Les think tanks invitent aux débats sur la base de leurs investigations sur un certain nombre de sujets qu’ils partagent au grand public. Toutefois, Elimane Kane renseigne que les moyens sont limités et déterminent les modalités de production de connaissances.
« Si nous avons des financements, nous menons des études approfondies. Si nous n’en avons pas, nous utilisons les réunions et les webinaires d’experts pour mieux cerner un sujet donné », conclut-il.
Un paysage jeune et majoritairement indépendant
Encore peu nombreux mais de plus en plus présents dans le débat public, les think tanks sénégalais jouent un rôle croissant dans la production d’idées et l’aide à la décision. Une étude de l’Ipar met en lumière les caractéristiques de ces structures, leurs défis de gouvernance et les contraintes qui pèsent sur leur développement.
L’Initiative prospective agricole et rurale (Ipar) a réalisé, en décembre 2018, une étude sur la cartographie des think tanks en activité au Sénégal. Le rapport final présenté par Jean Pierre Ndiaye montre que ces organisations s’appuient généralement sur des équipes de recherche restreintes, variant entre 4 et 15 chercheurs.
En excluant les structures partisanes ou de pur plaidoyer, l’étude distingue trois grandes catégories sur le terrain.
Les think tanks indépendants, au nombre de 7 structures, se particularisent par leur autonomie vis-à-vis des gouvernements et des bailleurs de fonds. Les think tanks universitaires, au nombre de 5 structures, sont directement rattachés à des universités publiques ou privées. Il y a aussi les think tanks intégrés à l’État ou largement financés par des conventions publiques.
L’un des enseignements majeurs de l’étude réside dans le statut juridique de ces entités.
Le flou juridique : un frein au développement ?

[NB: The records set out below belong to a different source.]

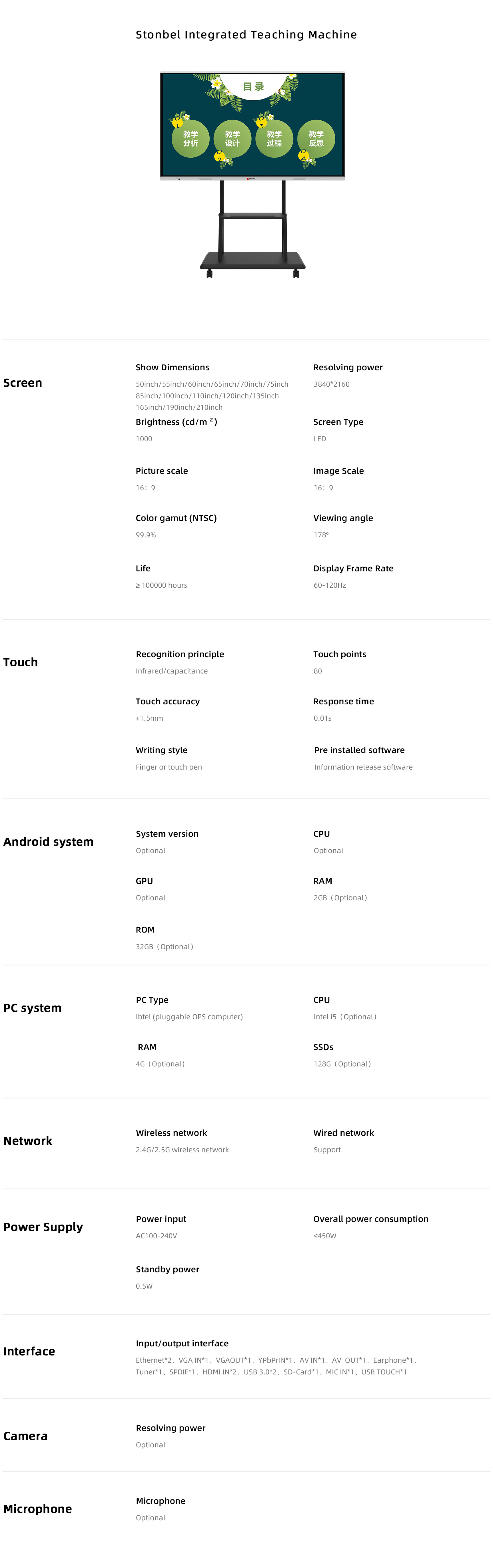Click the Input/output interface label
Image resolution: width=493 pixels, height=1550 pixels.
pyautogui.click(x=182, y=1344)
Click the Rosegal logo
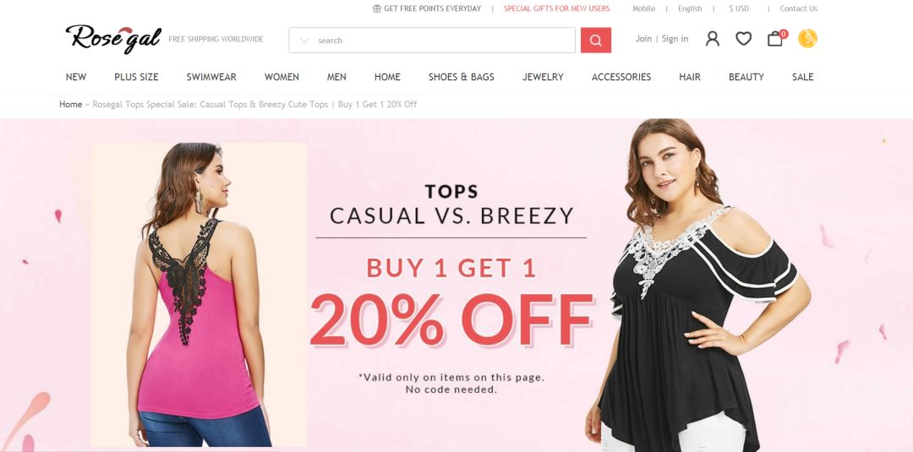Image resolution: width=913 pixels, height=452 pixels. tap(113, 38)
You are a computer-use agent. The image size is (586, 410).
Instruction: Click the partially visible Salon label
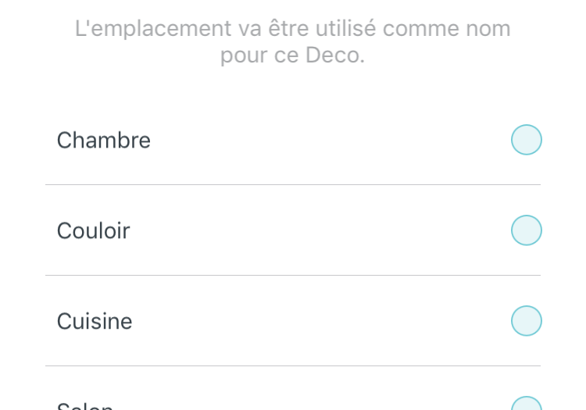[x=85, y=407]
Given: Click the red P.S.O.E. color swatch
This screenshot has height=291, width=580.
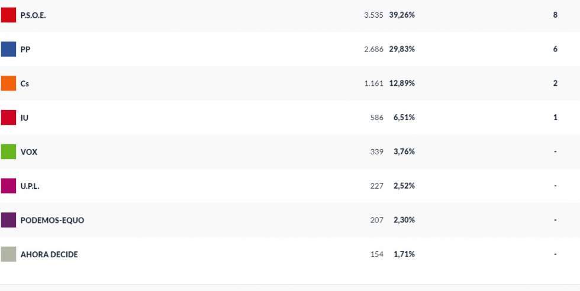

En l’absence d’un cadre réglementaire propre aux think tanks au Sénégal, l’étude souligne que la confusion peut être de mise. La majorité d’entre eux adopte le statut d’association ou d’Ong, tandis que les structures publiques optent pour le statut d’agence gouvernementale.
Ce flou juridique influence directement leur mode de gouvernance. Si certains think tanks se contentent d’un fonctionnement minimaliste (un bureau et un conseil d’administration), d’autres cherchent à renforcer leur crédibilité scientifique en se dotant de conseils scientifiques rigoureux.
Citant des experts, l’étude révèle que diriger un think tank s’apparente à un véritable exercice d’équilibriste. Pour survivre, ces structures doivent mener de front plusieurs combats simultanés. Il s’agira de sécuriser des financements réguliers, de maintenir une indépendance intellectuelle, d’accroître leur visibilité médiatique et d’entretenir un réseau relationnel dense.
Par ailleurs, l’étude renseigne que la réputation et la crédibilité scientifique restent leurs matières premières.
Mieux, dans un contexte où les ressources financières sont volatiles et souvent dépendantes de bailleurs internationaux, les think tanks sénégalais gagneraient à s’unir et à se regrouper au sein d’un réseau national selon l’enquête. Une telle initiative leur permettrait, selon toujours le document, non seulement de mutualiser leurs forces, mais aussi d’offrir une voix plus forte, cohérente et audible face aux décideurs politiques.